PROBLEM DESCRIPTION: Present the part of the listing that opens with the line containing "Task: Open the Gebäudekatalog toolbar icon" and closes with the line containing "click(742, 111)" as a numbered list, keeping both of those lines and leaving out any blank lines.

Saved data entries

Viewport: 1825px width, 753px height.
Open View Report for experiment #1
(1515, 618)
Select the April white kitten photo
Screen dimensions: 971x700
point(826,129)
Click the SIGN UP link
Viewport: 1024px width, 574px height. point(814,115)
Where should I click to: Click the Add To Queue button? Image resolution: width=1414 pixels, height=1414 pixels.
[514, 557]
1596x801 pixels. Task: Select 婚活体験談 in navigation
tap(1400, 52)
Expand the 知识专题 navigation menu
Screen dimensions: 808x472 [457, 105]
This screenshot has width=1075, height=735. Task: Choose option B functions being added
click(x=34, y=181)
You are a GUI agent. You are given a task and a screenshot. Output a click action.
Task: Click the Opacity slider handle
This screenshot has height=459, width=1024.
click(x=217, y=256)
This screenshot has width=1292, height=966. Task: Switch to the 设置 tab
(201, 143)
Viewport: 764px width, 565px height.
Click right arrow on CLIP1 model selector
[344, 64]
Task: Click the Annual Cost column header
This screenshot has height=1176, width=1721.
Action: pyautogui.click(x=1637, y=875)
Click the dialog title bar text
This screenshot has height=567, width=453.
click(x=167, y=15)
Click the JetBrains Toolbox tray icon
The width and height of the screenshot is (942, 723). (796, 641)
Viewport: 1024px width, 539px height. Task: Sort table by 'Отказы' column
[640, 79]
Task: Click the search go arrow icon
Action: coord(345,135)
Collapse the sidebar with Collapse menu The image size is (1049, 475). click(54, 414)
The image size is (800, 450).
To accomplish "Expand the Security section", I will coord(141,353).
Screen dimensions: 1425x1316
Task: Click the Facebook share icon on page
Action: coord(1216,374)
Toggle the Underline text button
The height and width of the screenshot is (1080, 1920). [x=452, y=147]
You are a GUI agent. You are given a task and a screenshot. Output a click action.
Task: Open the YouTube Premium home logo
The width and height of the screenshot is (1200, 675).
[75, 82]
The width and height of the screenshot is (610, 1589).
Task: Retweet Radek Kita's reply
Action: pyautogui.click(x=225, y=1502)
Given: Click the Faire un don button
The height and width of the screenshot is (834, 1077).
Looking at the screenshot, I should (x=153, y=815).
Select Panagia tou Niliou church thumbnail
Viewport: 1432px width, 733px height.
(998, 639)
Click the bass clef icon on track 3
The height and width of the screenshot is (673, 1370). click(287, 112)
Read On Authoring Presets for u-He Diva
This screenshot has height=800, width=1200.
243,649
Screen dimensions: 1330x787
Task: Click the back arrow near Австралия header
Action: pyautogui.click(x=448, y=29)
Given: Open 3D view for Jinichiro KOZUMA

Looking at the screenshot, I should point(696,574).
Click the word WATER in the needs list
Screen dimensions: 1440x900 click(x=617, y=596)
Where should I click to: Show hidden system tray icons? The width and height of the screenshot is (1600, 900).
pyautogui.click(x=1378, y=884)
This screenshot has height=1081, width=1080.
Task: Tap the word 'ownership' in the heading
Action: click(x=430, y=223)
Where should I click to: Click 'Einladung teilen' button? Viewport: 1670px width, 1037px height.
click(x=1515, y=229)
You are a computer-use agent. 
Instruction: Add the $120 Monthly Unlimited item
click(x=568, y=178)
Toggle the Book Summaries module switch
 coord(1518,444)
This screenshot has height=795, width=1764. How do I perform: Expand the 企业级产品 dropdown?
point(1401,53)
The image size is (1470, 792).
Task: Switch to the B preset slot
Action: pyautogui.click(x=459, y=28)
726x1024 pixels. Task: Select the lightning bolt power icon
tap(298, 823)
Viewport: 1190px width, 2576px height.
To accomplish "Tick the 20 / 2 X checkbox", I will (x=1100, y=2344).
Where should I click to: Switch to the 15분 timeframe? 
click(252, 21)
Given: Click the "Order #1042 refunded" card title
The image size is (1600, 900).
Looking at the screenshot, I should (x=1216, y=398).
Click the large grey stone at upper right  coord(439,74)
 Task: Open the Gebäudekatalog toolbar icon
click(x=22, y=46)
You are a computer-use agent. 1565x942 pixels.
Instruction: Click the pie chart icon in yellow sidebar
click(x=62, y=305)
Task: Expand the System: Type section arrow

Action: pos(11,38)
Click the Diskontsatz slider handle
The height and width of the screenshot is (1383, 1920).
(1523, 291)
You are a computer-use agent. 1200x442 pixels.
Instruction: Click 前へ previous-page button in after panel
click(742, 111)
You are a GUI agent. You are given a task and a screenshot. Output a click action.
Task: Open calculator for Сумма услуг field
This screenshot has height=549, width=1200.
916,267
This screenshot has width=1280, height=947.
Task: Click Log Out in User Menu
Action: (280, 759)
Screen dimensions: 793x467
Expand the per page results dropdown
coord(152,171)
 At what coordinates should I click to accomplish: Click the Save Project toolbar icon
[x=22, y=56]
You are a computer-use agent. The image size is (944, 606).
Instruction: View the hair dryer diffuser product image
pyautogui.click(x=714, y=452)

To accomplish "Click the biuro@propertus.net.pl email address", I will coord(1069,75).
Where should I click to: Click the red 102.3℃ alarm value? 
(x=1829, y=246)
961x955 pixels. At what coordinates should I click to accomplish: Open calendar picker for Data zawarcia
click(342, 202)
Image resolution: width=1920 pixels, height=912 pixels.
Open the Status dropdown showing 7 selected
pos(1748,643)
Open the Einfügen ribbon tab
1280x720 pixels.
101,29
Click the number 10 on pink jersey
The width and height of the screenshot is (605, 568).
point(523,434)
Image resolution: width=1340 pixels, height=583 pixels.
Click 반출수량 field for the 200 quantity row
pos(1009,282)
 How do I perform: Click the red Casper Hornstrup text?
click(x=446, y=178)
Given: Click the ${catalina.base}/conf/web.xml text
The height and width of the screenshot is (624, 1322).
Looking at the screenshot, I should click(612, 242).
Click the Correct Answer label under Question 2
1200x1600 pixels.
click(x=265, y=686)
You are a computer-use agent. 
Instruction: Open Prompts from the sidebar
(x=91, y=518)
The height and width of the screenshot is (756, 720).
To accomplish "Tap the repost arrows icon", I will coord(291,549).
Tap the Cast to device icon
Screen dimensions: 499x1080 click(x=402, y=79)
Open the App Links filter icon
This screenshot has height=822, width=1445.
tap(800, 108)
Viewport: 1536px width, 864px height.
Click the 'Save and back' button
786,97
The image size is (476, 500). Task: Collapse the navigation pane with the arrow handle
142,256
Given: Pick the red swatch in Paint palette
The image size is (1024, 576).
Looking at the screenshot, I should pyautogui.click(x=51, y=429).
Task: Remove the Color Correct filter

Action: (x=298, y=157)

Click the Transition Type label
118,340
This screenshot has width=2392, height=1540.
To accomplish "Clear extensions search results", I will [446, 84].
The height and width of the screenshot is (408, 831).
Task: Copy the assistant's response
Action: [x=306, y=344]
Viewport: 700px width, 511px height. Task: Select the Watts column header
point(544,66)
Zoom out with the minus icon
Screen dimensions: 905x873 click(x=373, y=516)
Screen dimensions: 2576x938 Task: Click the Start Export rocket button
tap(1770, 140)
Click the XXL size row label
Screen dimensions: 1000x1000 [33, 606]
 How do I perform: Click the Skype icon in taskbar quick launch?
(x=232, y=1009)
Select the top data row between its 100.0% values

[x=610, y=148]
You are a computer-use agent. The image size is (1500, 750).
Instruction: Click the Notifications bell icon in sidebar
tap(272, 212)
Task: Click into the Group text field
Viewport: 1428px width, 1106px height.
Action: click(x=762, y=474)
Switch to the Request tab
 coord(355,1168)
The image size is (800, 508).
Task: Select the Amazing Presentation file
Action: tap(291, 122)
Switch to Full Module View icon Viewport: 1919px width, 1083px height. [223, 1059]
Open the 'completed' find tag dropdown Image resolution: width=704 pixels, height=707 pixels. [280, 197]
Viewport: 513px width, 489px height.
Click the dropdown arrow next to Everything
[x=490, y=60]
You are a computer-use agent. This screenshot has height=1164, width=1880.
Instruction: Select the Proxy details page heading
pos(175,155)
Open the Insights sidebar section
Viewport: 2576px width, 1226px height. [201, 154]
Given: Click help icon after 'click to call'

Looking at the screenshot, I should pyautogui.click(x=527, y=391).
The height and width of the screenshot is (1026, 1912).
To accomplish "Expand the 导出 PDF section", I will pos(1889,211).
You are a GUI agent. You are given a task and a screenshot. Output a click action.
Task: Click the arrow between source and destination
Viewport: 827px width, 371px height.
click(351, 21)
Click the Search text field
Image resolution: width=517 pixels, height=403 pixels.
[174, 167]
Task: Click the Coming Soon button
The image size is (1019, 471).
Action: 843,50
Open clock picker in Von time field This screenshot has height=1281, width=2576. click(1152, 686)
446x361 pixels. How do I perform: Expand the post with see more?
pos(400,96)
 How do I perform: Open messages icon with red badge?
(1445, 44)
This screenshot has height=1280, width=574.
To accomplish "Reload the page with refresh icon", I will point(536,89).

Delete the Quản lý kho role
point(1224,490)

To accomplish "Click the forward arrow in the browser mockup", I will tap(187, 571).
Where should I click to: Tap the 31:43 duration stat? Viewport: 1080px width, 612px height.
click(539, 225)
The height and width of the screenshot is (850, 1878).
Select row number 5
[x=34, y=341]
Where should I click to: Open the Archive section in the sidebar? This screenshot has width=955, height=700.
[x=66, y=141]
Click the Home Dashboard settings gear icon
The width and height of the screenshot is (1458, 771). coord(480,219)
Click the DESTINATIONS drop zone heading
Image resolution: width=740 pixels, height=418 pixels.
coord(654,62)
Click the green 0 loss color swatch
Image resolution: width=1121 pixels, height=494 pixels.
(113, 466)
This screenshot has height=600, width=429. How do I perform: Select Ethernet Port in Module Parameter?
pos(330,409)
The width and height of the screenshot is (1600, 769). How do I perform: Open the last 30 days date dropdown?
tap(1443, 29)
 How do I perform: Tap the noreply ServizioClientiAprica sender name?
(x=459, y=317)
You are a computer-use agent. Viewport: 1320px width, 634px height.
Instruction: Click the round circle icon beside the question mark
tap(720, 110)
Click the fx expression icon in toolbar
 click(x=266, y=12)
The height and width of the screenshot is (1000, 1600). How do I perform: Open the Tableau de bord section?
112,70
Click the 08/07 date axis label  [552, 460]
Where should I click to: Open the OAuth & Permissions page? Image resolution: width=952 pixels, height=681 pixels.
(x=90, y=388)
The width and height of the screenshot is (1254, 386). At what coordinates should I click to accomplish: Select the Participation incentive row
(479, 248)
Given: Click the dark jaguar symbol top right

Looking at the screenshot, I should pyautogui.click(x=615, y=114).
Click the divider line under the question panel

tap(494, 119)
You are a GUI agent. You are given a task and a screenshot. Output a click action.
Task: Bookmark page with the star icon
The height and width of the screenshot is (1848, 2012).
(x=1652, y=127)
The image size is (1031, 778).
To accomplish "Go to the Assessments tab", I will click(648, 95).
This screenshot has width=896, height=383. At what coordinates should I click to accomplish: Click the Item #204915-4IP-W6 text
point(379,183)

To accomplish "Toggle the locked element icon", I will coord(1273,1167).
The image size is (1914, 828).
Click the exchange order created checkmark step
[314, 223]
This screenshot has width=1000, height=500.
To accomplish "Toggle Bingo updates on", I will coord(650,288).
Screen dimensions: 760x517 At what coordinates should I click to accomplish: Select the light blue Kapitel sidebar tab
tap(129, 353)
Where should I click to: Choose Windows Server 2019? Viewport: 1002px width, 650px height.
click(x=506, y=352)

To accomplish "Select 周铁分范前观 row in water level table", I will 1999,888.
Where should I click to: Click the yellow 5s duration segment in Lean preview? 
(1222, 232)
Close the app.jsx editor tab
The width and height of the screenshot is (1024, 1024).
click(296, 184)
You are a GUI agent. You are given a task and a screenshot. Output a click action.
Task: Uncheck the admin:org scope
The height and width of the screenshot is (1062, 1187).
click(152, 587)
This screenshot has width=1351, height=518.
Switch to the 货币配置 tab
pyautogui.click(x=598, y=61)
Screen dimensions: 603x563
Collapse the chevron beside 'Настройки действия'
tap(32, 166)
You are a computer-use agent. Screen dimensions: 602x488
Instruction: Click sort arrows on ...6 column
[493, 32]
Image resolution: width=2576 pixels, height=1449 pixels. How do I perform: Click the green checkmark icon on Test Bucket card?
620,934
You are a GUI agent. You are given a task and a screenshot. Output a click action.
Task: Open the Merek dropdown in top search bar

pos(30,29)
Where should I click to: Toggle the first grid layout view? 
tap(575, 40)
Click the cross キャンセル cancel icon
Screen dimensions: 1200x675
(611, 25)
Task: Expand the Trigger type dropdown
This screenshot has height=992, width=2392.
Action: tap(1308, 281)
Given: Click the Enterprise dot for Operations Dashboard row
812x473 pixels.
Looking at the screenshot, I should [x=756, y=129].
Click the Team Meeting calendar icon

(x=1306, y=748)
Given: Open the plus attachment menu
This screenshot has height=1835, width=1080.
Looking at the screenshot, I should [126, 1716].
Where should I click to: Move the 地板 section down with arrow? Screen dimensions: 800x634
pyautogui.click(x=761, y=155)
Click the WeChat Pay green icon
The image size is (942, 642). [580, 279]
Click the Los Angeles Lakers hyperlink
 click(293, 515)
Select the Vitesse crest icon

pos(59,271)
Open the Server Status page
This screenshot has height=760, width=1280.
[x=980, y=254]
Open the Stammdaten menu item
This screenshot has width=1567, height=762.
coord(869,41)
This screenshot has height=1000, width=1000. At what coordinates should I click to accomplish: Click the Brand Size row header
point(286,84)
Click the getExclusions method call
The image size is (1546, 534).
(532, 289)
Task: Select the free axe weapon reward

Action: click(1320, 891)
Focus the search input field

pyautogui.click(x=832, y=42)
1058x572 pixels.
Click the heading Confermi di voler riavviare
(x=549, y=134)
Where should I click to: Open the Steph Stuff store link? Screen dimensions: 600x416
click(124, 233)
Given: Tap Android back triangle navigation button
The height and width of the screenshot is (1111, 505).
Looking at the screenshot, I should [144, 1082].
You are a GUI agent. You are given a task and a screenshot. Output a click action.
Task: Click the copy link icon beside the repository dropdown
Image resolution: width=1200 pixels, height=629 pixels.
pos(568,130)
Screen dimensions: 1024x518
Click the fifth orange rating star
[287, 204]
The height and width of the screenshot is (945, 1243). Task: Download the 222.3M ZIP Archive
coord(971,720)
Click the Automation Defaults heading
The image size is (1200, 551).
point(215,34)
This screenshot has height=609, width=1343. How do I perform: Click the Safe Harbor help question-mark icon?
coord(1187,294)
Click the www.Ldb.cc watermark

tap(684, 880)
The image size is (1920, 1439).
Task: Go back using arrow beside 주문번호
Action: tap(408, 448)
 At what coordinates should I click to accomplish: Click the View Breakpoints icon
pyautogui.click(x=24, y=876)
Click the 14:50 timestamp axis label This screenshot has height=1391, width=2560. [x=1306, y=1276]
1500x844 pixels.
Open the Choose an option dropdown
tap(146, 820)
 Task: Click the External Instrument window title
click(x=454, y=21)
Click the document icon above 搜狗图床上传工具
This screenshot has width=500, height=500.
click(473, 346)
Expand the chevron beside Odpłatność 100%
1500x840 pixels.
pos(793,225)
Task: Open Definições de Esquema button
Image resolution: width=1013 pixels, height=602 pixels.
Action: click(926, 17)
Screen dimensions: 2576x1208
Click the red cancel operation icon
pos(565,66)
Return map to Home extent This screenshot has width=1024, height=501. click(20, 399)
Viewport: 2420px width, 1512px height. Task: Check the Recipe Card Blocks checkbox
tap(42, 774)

THE SOLUTION:
1.  Task: Open the Gebäudekatalog toolbar icon
2. click(x=22, y=46)
3. You are a computer-use agent. 1565x942 pixels.
4. Instruction: Click the pie chart icon in yellow sidebar
5. click(x=62, y=305)
6. Task: Expand the System: Type section arrow
7. Action: pos(11,38)
8. Click the Diskontsatz slider handle
9. The height and width of the screenshot is (1383, 1920).
10. (1523, 291)
11. You are a computer-use agent. 1200x442 pixels.
12. Instruction: Click 前へ previous-page button in after panel
13. click(742, 111)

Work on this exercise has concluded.